Après s’être occupé de la première vague de sympathisants, Yuuto appela joyeusement l’homme assis sur le trône du défunt. C’était un homme à l’allure étrange, portant un masque noir inquiétant.
En ce sens, l’homme masqué était peut-être le meilleur substitut de Skáviðr, le patriarche du Clan de la Panthère récemment décédé. L’homme s’appelait Hveðrungr et avait déjà été patriarche du Clan de la Panthère dont Sigrún venait de monter sur le trône. Bien qu’il préférait éviter les cérémonies officielles et les célébrations, son lien avec l’occasion avait donné à Yuuto une excuse pour le forcer à assister à l’événement.
« Pas terrible. »
Hveðrungr jeta un regard en coin à Yuuto avant de tirer une longue gorgée de sa tasse.
Au début du siège de Glaðsheimr, Hveðrungr était tombé dans le piège d’Oda Nobunaga et avait été grièvement blessé, ce qui l’avait mis sur la touche pendant le reste de la bataille.
« Quelque chose te fait encore mal ? As-tu encore des difficultés à bouger une partie de ton corps ? » demanda Yuuto en s’asseyant devant lui.
***
Partie 3
Trois mois s’étaient déjà écoulés depuis que Hveðrungr avait été blessé. À première vue, il semblait que ses blessures avaient guéri, mais le ressenti du corps de Hveðrungr était une question subjective, et Yuuto n’avait aucun moyen de s’en assurer de l’extérieur.
« Mes blessures physiques ont bien guéri. »
Sur ce, Hveðrungr but une nouvelle gorgée de sa tasse. Yuuto comprit ce que Hveðrungr voulait dire avec sa formulation.
« Ah, le Régiment de Cavalerie Indépendant ? »
Lors de la bataille où Hveðrungr avait été blessé, son unité, le Régiment de Cavalerie Indépendant, avait également subi des pertes catastrophiques. Yuuto avait entendu dire que le régiment avait perdu près de la moitié de ses effectifs.
« Oui, je suis en train de perdre ces derniers temps. La dernière bataille en particulier a été mauvaise. Plusieurs personnes m’ont suggéré indirectement de prendre ma retraite. »
« … Je vois. »
Yuuto n’avait prononcé que ces mots tout en remplissant la tasse de Hveðrungr.
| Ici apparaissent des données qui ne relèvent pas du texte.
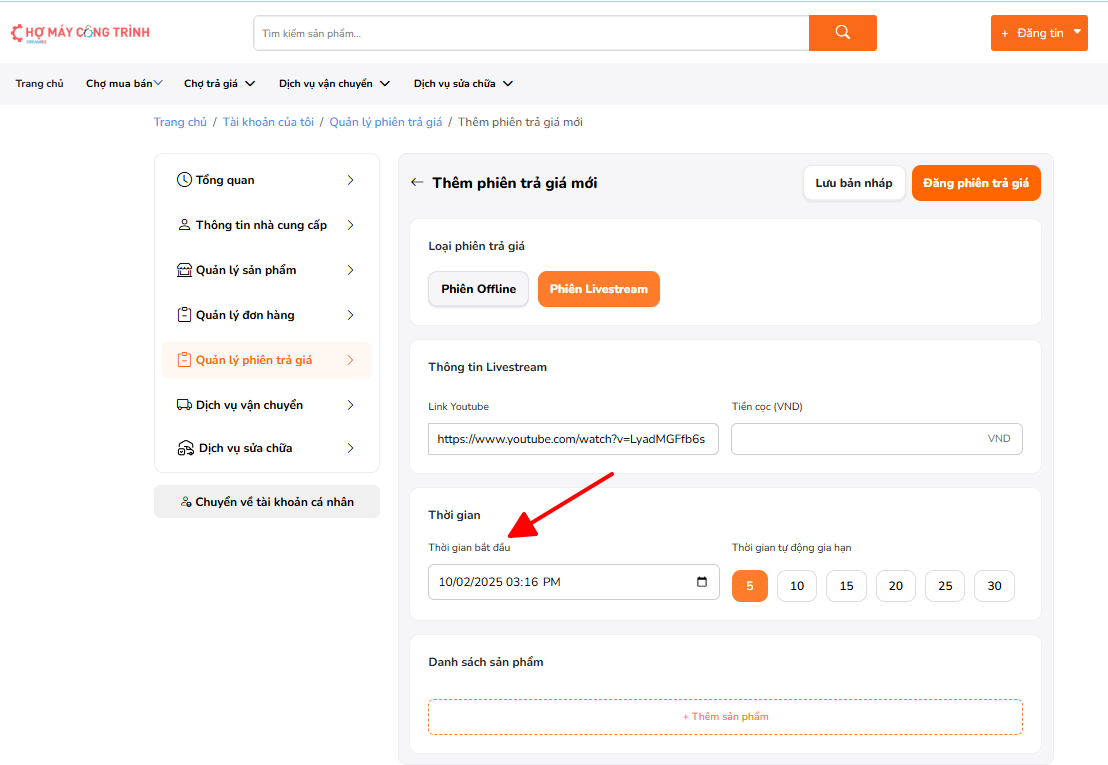
Task: Go to Trang chủ in the navigation bar
Action: click(x=40, y=84)
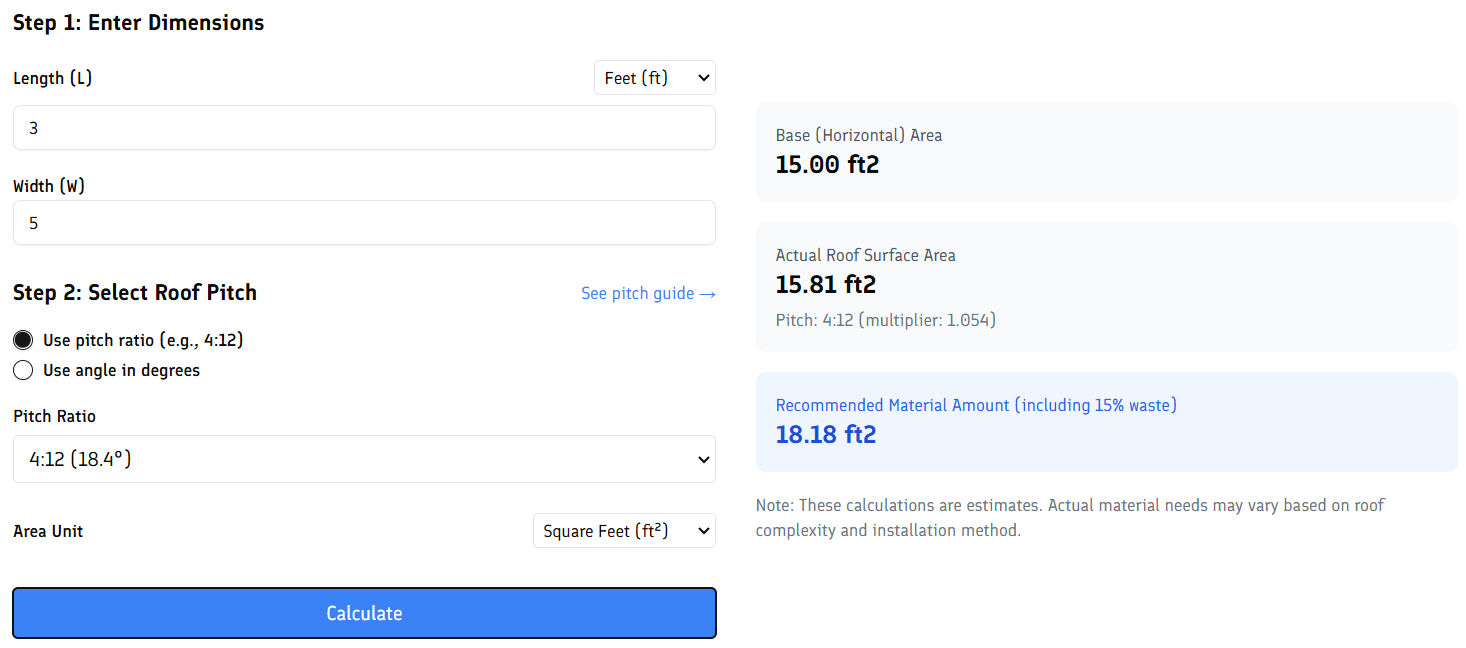Viewport: 1466px width, 648px height.
Task: Expand the chevron on the Feet unit selector
Action: [702, 77]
Les capacités de Hveðrungr en tant que général n’étaient pas mauvaises. Yuuto le considérait même comme un excellent commandant. Sans doute les membres du Régiment de Cavalerie Indépendant connaissaient-ils également les capacités de Hveðrungr — ces mêmes capacités qui avaient permis au Clan de la Panthère, un clan mineur de la région de Miðgarðr, de devenir l’un des trois plus grands clans d’Yggdrasil.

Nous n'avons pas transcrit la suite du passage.